Radio d’actualité, RFI propose chaque jour aux enseignants des émissions pouvant être étudiées dans les classes. Ainsi mettons-nous quotidiennement en ligne le script du Journal en français facile, émission réalisée par des journalistes de la rédaction qui est téléchargée 3 000 fois par jour contre 500 pour les magazines les plus populaires et que certains n’hésitent pas à qualifier d’exemplaire en raison, notamment, de ses vertus pédagogiques.

RFI est aussi un média francophone mondial multi-support qui diffuse des émissions consacrées à la langue française. Ainsi, Yvan Amar anime deux émissions quotidiennes : Danse des mots, dédiée à l’actualité de notre langue, aux politiques linguistiques, aux évolutions des usages ainsi que Les mots de l’actualité, magazine déjà ancien qui n’en demeure pas moins très populaire, notamment en Afrique. Les non-francophones s’intéressent plus particulièrement aux émissions de sensibilisation à la langue française dont L’affaire du coffret, feuilleton quotidien de cinq minutes qui présente l’enquête policière à Paris d’un étranger dont le salut dépend de la maîtrise de la langue. Les ambiances des gares, des marchés y sont également reconstituées en autant de séduisantes « cartes postales sonores ». Adaptées en 14 langues, diffusées en dix langues sur RFI, ces émissions motivent par ailleurs considérablement les élèves à travers les adaptations dont elles font l’objet : ainsi avons-nous lancé L’affaire du coffret à Damas – que diffusera également Radio Monte Carlo Doualiya – et à Madagascar où des concepteurs locaux, enseignants formés par RFI, ont préparé une suite, Nos ancêtres les pirates, diffusée par la radio nationale malgache et qui a trouvé son public. Enfin, une nouvelle fiction bilingue pour l’Afrique sera exploitée dans le cadre de projets éducatifs locaux et diffusée par RFI en versions franco-anglaise, franco-haoussa, franco-swahilie – reposant sur ce principe sont en cours à destination de l’Afrique, le monde arabe étant quant à lui demandeur de séries consacrées au français économique. À destination de l’Asie nous envisageons de créer des séries qui seront sans doute diffusées exclusivement sur téléphones mobiles.
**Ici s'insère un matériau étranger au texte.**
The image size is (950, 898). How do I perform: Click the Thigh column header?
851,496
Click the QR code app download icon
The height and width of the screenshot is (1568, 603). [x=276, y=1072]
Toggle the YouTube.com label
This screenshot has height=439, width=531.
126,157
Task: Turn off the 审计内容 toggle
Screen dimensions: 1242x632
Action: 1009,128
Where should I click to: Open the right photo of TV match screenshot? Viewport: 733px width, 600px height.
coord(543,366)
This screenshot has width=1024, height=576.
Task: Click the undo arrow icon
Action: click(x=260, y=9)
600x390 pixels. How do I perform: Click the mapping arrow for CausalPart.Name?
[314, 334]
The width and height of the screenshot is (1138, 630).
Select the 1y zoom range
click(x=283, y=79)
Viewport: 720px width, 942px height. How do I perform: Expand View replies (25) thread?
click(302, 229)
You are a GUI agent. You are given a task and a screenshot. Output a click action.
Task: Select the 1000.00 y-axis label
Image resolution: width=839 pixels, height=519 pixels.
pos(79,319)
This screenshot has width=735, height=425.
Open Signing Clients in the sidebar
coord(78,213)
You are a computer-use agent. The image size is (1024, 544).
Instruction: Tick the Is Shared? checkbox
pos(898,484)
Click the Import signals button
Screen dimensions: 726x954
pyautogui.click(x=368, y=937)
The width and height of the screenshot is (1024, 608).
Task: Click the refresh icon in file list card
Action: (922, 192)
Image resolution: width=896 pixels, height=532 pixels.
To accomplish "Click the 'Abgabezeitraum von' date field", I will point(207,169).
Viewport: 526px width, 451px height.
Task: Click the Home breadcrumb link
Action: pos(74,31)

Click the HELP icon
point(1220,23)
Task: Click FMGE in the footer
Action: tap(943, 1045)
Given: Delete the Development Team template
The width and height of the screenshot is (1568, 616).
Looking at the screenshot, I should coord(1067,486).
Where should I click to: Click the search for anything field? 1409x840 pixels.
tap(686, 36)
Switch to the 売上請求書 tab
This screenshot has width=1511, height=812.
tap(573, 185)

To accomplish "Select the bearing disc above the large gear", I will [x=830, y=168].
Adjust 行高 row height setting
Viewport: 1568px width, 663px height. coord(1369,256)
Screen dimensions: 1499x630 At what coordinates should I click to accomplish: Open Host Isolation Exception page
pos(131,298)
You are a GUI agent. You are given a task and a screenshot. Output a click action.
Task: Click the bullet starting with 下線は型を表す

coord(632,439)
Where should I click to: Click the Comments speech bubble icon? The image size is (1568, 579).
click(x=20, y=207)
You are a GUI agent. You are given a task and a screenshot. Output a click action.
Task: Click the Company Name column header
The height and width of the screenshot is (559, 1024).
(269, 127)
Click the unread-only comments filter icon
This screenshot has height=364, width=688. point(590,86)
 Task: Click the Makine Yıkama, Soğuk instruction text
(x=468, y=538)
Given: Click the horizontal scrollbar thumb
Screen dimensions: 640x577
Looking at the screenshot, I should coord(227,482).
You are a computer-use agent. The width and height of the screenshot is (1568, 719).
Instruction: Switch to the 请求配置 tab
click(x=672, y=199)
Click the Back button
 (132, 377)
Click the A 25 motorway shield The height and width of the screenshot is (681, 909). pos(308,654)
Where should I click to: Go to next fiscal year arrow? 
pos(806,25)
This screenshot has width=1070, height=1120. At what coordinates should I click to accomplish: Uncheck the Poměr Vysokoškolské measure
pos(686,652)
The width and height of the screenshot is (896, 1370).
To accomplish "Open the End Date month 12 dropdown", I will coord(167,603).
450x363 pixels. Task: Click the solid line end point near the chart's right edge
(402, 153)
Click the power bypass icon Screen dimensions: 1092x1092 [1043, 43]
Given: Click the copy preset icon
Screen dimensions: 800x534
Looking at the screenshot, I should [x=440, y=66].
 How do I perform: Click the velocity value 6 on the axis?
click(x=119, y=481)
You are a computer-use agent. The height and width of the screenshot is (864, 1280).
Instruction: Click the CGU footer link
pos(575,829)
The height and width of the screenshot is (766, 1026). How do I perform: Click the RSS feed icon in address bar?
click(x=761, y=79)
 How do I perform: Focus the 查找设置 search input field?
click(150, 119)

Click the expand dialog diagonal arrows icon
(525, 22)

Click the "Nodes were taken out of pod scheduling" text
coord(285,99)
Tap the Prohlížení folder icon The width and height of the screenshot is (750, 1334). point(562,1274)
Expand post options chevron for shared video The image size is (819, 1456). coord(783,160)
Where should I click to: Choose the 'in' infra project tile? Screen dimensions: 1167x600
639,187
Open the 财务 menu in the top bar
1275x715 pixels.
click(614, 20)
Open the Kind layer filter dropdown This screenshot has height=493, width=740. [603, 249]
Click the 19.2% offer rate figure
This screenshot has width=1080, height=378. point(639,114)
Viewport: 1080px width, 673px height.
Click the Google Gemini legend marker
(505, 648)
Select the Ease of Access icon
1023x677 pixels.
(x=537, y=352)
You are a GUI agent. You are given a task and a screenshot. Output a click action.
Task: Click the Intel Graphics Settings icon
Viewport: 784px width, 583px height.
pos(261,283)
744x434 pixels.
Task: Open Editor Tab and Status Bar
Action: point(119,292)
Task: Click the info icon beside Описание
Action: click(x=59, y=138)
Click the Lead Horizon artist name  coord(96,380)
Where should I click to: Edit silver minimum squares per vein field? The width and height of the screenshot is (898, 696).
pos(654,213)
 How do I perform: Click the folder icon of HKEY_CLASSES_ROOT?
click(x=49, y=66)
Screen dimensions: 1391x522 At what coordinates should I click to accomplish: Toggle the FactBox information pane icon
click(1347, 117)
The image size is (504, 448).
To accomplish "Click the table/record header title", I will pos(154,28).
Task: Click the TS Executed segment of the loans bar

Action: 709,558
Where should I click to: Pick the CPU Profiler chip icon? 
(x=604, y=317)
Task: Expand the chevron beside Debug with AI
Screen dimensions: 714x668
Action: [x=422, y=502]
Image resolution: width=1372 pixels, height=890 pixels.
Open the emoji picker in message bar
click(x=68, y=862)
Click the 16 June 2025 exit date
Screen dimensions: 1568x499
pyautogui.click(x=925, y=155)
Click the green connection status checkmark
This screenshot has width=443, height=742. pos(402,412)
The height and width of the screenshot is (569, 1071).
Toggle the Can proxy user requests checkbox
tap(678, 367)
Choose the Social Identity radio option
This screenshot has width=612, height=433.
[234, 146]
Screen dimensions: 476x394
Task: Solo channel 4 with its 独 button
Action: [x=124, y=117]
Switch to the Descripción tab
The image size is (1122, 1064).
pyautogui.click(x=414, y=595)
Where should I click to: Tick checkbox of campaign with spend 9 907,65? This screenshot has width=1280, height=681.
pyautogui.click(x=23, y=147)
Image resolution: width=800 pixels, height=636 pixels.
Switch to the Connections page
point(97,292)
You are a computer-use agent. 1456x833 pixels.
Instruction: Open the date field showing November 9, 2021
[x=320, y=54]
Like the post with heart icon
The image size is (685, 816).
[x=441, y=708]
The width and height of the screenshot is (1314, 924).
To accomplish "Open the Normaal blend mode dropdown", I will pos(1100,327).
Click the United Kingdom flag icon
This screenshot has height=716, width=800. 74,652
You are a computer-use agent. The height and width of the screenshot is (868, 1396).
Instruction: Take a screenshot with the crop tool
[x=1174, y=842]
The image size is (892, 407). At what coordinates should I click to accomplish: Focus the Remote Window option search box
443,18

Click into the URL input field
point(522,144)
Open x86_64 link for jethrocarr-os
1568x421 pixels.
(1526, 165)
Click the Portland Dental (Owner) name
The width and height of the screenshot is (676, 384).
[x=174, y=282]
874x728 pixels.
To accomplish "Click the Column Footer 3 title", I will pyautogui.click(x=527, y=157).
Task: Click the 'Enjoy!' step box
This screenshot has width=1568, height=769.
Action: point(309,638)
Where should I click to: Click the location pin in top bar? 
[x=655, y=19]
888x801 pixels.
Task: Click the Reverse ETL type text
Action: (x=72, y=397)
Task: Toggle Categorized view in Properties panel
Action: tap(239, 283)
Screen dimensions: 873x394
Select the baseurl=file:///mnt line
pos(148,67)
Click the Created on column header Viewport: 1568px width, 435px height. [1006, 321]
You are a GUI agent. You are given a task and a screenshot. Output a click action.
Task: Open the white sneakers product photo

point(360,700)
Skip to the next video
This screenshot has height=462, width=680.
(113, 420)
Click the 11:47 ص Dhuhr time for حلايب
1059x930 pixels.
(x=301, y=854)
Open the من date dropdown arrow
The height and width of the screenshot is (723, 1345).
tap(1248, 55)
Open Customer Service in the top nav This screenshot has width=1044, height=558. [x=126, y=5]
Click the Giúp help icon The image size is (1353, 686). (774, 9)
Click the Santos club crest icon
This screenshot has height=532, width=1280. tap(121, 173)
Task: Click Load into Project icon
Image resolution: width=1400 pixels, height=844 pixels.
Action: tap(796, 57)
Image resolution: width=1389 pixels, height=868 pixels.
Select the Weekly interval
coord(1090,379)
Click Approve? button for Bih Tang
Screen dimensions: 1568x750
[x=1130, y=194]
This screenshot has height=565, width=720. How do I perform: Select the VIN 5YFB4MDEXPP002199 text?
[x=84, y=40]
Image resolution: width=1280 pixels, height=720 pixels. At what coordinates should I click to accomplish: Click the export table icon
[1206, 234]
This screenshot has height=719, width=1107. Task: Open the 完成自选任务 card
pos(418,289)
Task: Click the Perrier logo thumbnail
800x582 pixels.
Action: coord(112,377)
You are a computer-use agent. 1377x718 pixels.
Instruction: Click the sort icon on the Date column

De plus, toutes nos émissions sont diffusées sur notre site Internet, qui comporte d’ailleurs des ressources pédagogiques pour les professeurs de français et les apprenants. La rubrique intitulée Dossiers pour la classe s’organise autour d’un certain nombre de thématiques – développement durable, économie, droits de l’enfant, droits de l’homme, etc. – des extraits d’émissions de RFI aisément téléchargeables sont mis en ligne de même que des fiches pédagogiques directement utilisables ou des exercices d’écoute pour les auto-apprenants. Ces dernières rencontrent d’ailleurs un beau succès puisque 4 000 d’entre elles sont utilisées chaque jour. Nous avons également créé un blog commun à l’ensemble des professeurs de manière à fédérer le plus grand nombre possible d’auditeurs. Enfin, notre site « langue française » est visité par 250 000 personnes par mois – notamment en Asie, en Amérique du Nord et du Sud et en Europe de l’Ouest – qui visionnent 1 million de pages.

J’ajoute que nous avons formé avec TV5 Monde 3 000 professeurs de français l’année dernière, notamment en Afrique et en Europe.

Enfin, nous travaillons avec l’Union européenne – notamment à la production de séries de promotion des langues - mais également avec l’OIF, le ministère des Affaires étrangères et européennes, le CIEP, le comité régional d’éducation sur les médias d’information (CREMI), TV5 Monde – en l’occurrence, sur une application intitulée Learn with the news – ainsi que des partenaires privés comme Hachette et CLE International.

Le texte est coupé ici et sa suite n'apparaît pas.